The therapy of sepsis rests on intravenous fluids, antibiotics, surgical drainage of infected fluid collections, and appropriate support for organ dysfunction. This may include hemodialysis in kidney failure, mechanical ventilation in pulmonary dysfunction, transfusion of blood products, and drug and fluid therapy for circulatory failure. Ensuring adequate nutrition—preferably by enteral feeding, but if necessary by parenteral nutrition—is important during prolonged illness.
In sepsis, blood pressure drops, resulting in septic shock. Major organs and body systems, including the kidneys, liver, lungs, and central nervous system, stop working properly because of poor blood flow.
Most cases of septic shock are caused by Gram-positive bacteria, followed by endotoxin-producing Gram-negative bacteria. Endotoxins are bacterial membrane lipopolysaccharides (LPS) consisting of a toxic fatty acid (lipid A) core common to all Gram-negative bacteria, and a complex polysaccharide coat (including O antigen) unique for each species. Analogous molecules in the walls of Gram-positive bacteria and fungi can also elicit septic shock. In Gram-negative sepsis, free LPS attaches to a circulating LPS-binding protein, and the complex then binds to a specific receptor (CD14) on monocytes, macrophages, and neutrophils.
If sepsis worsens to the point of end-organ dysfunction (renal failure, liver dysfunction, altered mental status, or heart damage) then the condition is called severe sepsis. Once severe sepsis worsens to the point where blood pressure can no longer be maintained with intravenous fluids alone, then the criteria have been met for septic shock.

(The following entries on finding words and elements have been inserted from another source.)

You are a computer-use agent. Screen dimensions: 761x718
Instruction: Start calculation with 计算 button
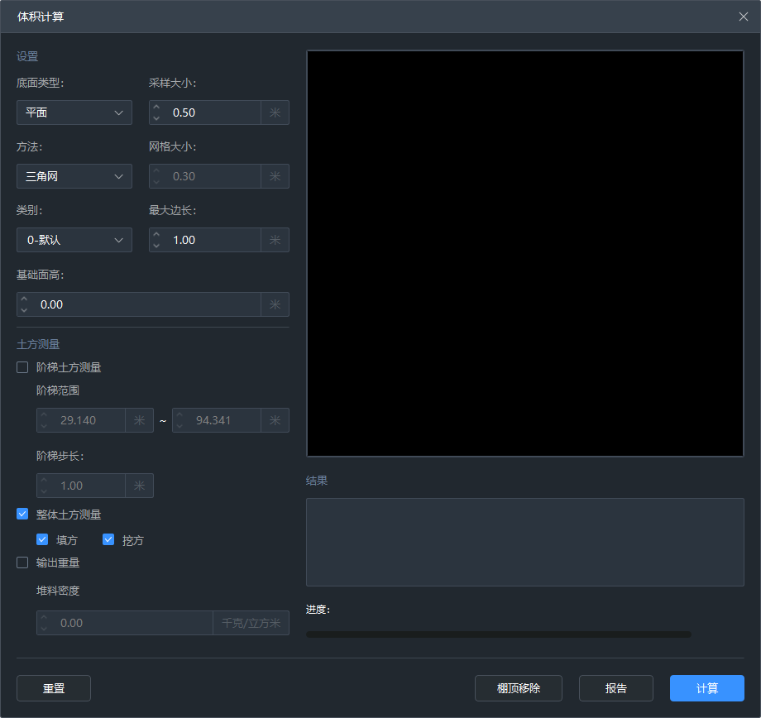[x=707, y=688]
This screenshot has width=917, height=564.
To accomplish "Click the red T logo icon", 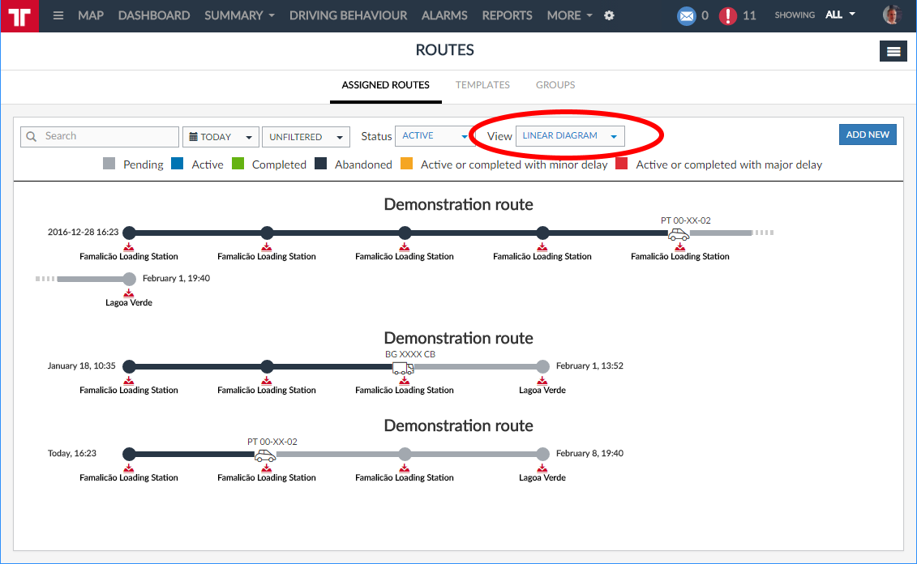I will coord(19,16).
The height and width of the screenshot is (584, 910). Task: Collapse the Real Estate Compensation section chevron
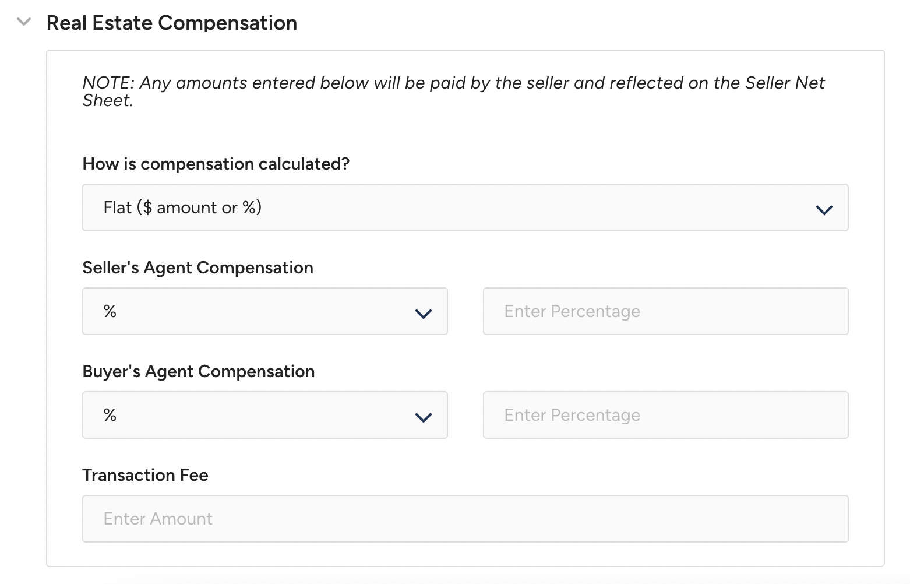point(24,23)
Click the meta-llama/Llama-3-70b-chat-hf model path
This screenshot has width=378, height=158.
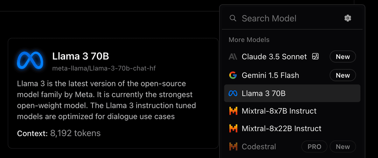coord(104,69)
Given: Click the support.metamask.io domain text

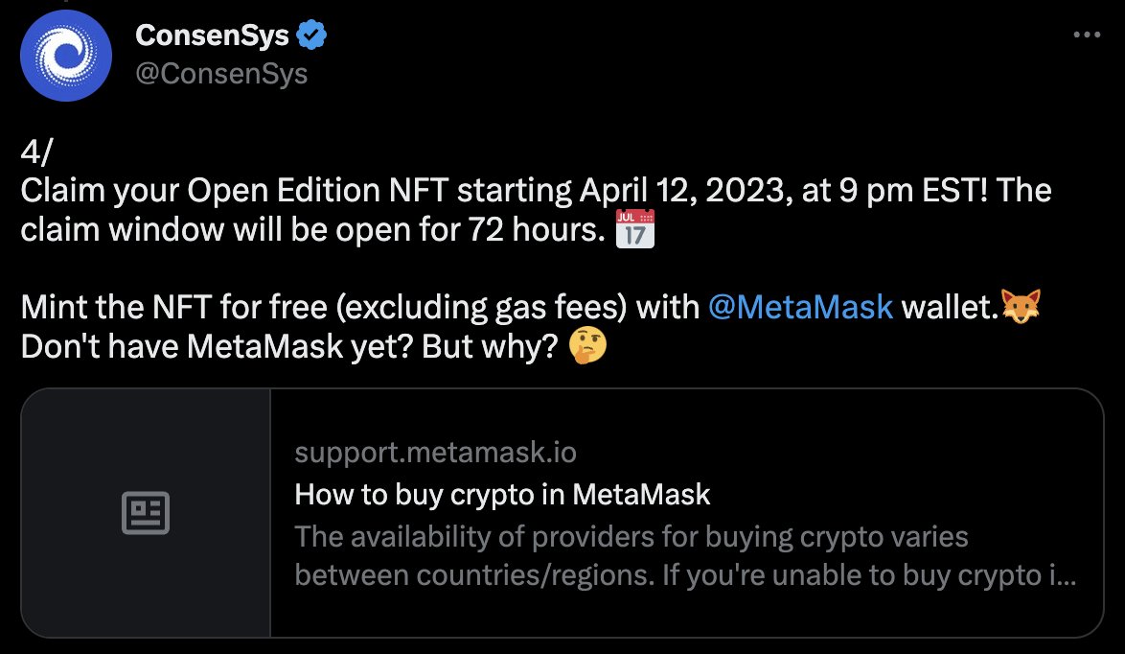Looking at the screenshot, I should click(x=435, y=453).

The precipitating infections which may lead to septic shock if severe enough include appendicitis, pneumonia, bacteremia, diverticulitis, pyelonephritis, meningitis, pancreatitis, and necrotizing fasciitis.
Treatment primarily consists of the following:
- Volume resuscitation
- Early antibiotic administration
- Early goal directed thearpy
- Rapid source identification and control.
- Support of major organ dysfunction.
There are new drugs that act against the extreme inflammatory response seen in septic shock. These may help limit organ damage.
The mortality rate from sepsis is approximately 40% in adults, and 25% in children, and is significantly greater when left untreated for more than seven days.